## EXERCISE TASKS
1) In the records, rewrite the lines from the one containing "1316x903 pixels." through the end of the records, both included, substituting "top plot's" for "bottom plot's" and changing nothing else. Leave the pictures out of your answer.
2) Continue the account of the birthday run on Tongariro from the point where it stops.

## QUOTED TEXT

Of all the things I hold in high regard, rules aren’t one of them. By way of rebuke I point out that I will smear myself in wasabi paste and go for a run in flip-flops and a g-string if the urge takes me. The warden’s soft grin and ample gut mark him as one of those creatures who make everything small, who seek to keep warm and earn a living and no more. So I tell him about the catfish.

They take Alaskan cod all the way to Japan. They used to keep them in big vats in the ship but by the time the cod reached Japan the flesh was all mushy and tasteless. So someone came up with the idea that if you threw some catfish in with the cod, the catfish would keep the cod agile. And it’s exactly the same in life. There are those people who are catfish in life and they keep you on your toes, they keep you guessing, they keep you fresh. You should be grateful for the catfish, because we’d all be boring and dull if we didn’t have someone nipping at our fins.

The dishevelled old stoner has a point though. While five rare days of sunshine have melted most of the preceding month’s snow from the lower valleys, ten degrees of overnight frost have turned what remains of Tongariro’s moisture to ice. Then again, I too have a point. Long pushes of physical endurance in rugged and unpredictable ranges of mountains are stupid and idiotic to their core. Irrational at the very least. And that’s the whole point.

Of course, there’s still time to give the situation further consideration. It’s just getting light. There’s always time for one last cup of tea and another slice of marmite on toast. With one last look up at the frigid mountains I toss my shoulders and swagger back into the warm hut, whistling with pleasure. She’ll heat up in an hour or two.

02:26:00

Early Morning On The ART

Early Morning On The ART

I don’t know about other people, but when I wake up in the morning and put my running shoes on, I think, Jesus Christ, now what? Indecision undoubtedly defined my state of mind that fateful day.

It’s my birthday. The earth has turned one more time around the sun. It’s 12:47 p.m. I have been running for two hours and 26 minutes. These are the only three pieces of information that I can glean from my top-of-the-range Scandinavian explorers watch. As I skitter and trip down an icy gully, my GPS appears to have lost touch with it’s brothers in the sky.

## TASK INPUTS

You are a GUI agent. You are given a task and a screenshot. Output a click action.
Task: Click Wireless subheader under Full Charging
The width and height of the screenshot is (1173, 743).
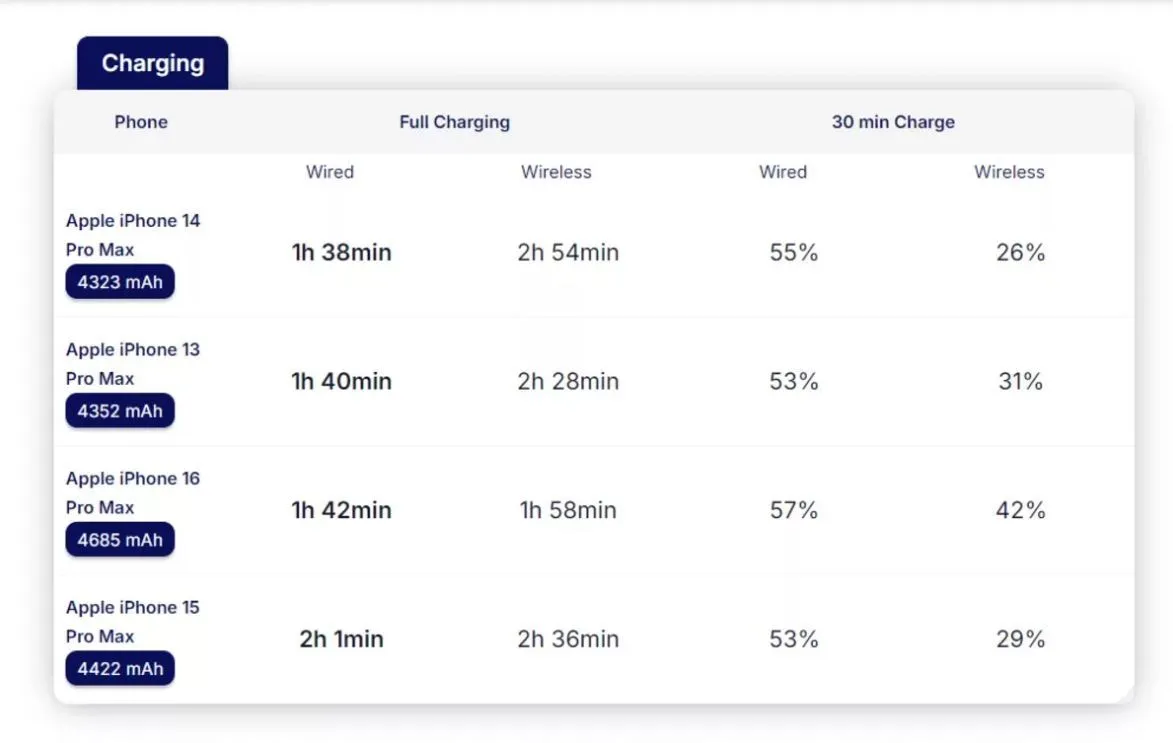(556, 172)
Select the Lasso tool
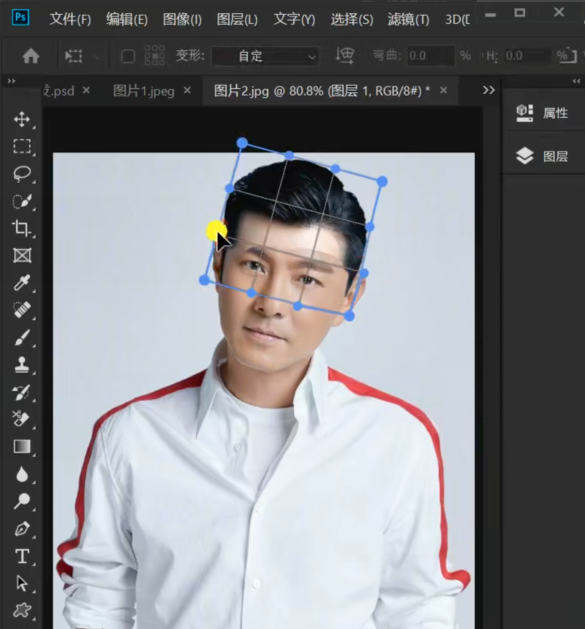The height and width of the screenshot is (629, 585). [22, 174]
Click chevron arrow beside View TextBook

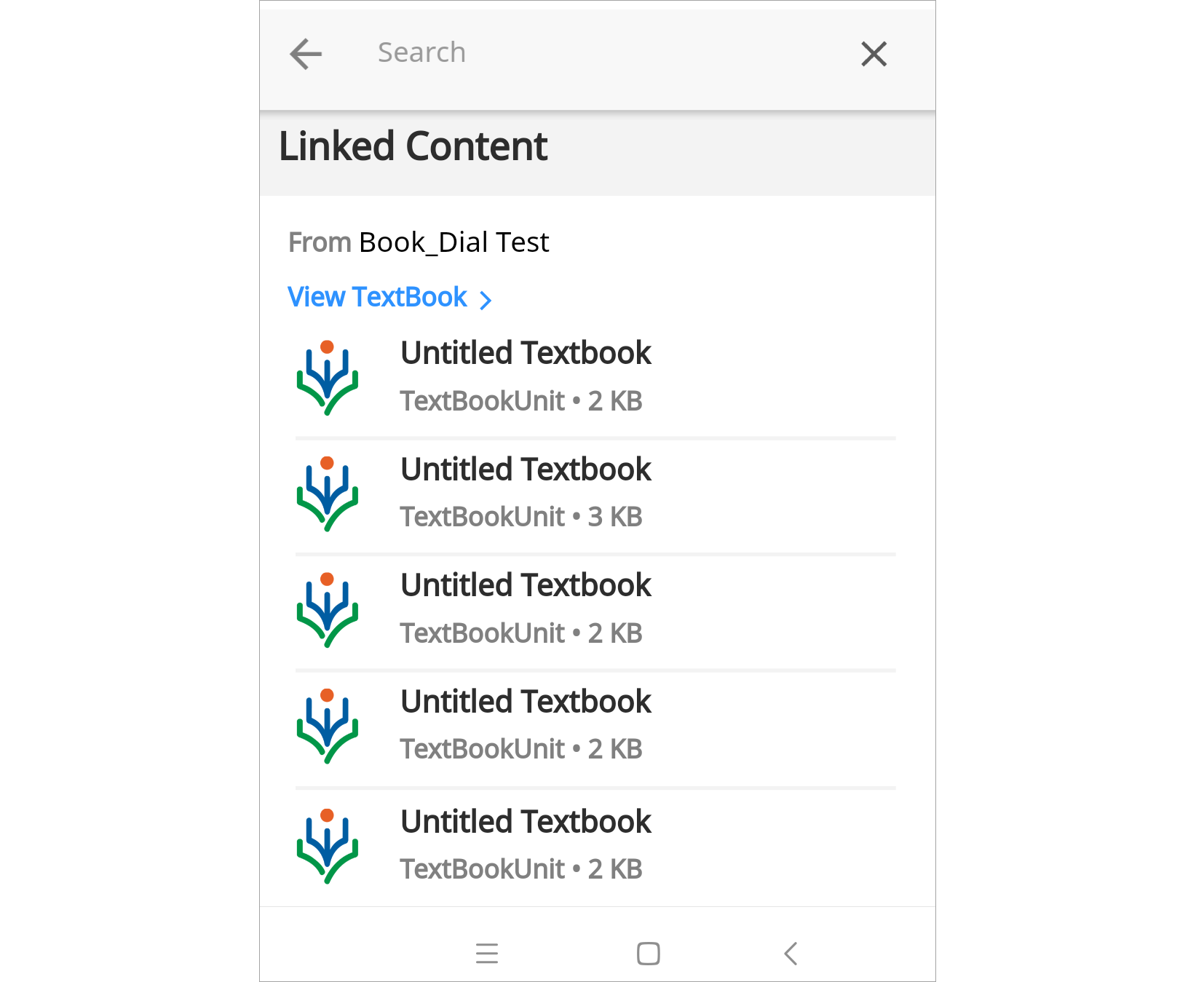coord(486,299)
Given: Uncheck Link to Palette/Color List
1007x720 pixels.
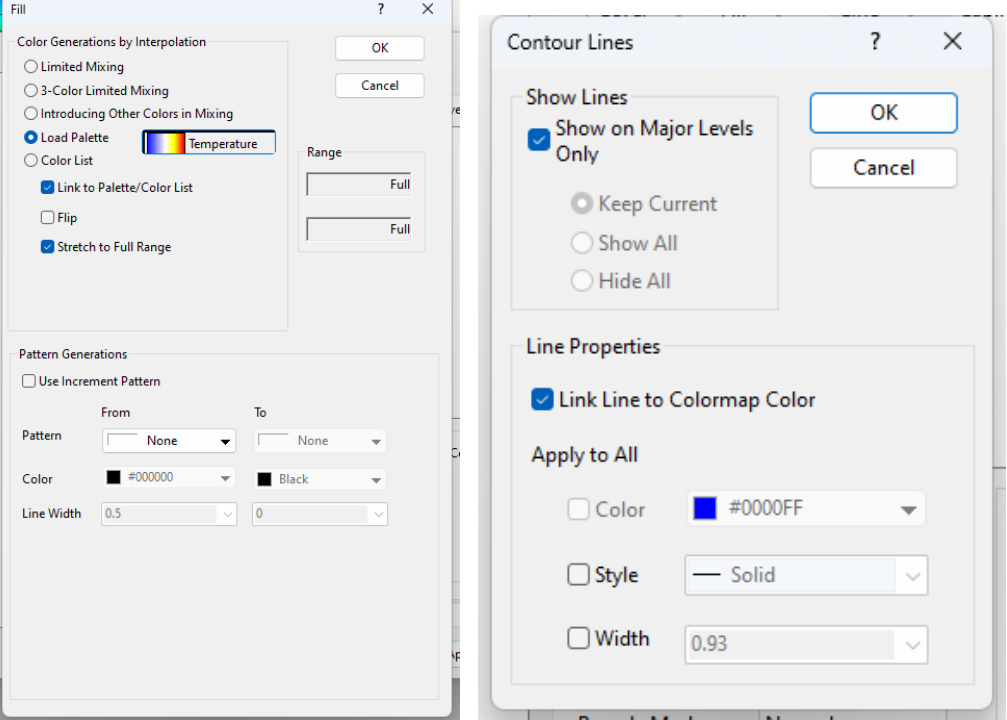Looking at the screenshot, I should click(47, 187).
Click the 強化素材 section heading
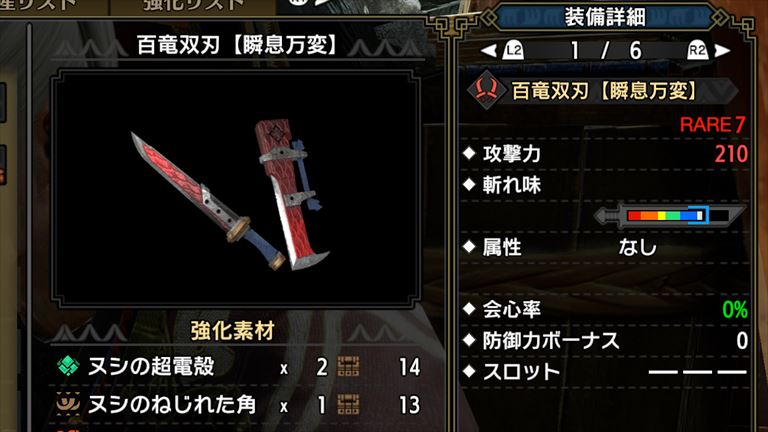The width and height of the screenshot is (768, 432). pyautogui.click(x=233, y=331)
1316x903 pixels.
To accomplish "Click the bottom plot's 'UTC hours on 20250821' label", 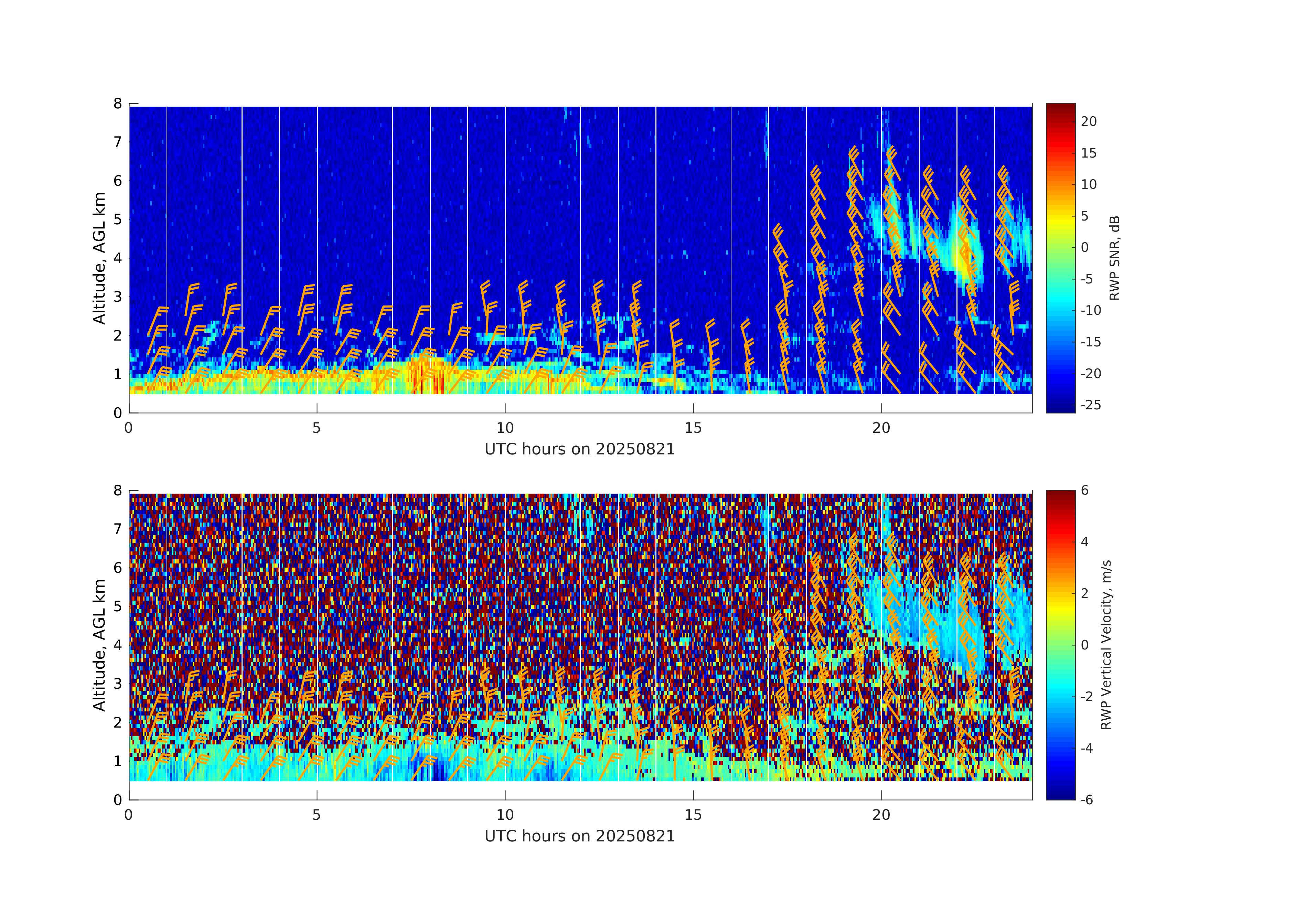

## RESULTS FOR EACH TASK
1)
1316x903 pixels.
To accomplish "Click the top plot's 'UTC hours on 20250821' label", 

2)
According to the watch, I am currently travelling at zero kilometres per hour. This is something the salesman promised me would never happen with the model that now weighs uselessly on my left wrist. In the strange way that the mind has of wandering during long runs, I wonder who pulled in the highest hourly rate. The genius who invented the watch. The advertising wizard who dreamed up the highly persuasive marketing campaign. The Indonesian child who assembled it. Or the bottom-feeding invertebrate who sold me the bloody thing. I don’t know, I don’t care, and it doesn’t make any difference, yet I harbour a secret urge to punch that salesman in the face, crack his teeth, put black rings around his eyes. Violent revenge strategies seem to be a coping mechanism for me at times of stress, and the run is definitely beginning to get a little stressful.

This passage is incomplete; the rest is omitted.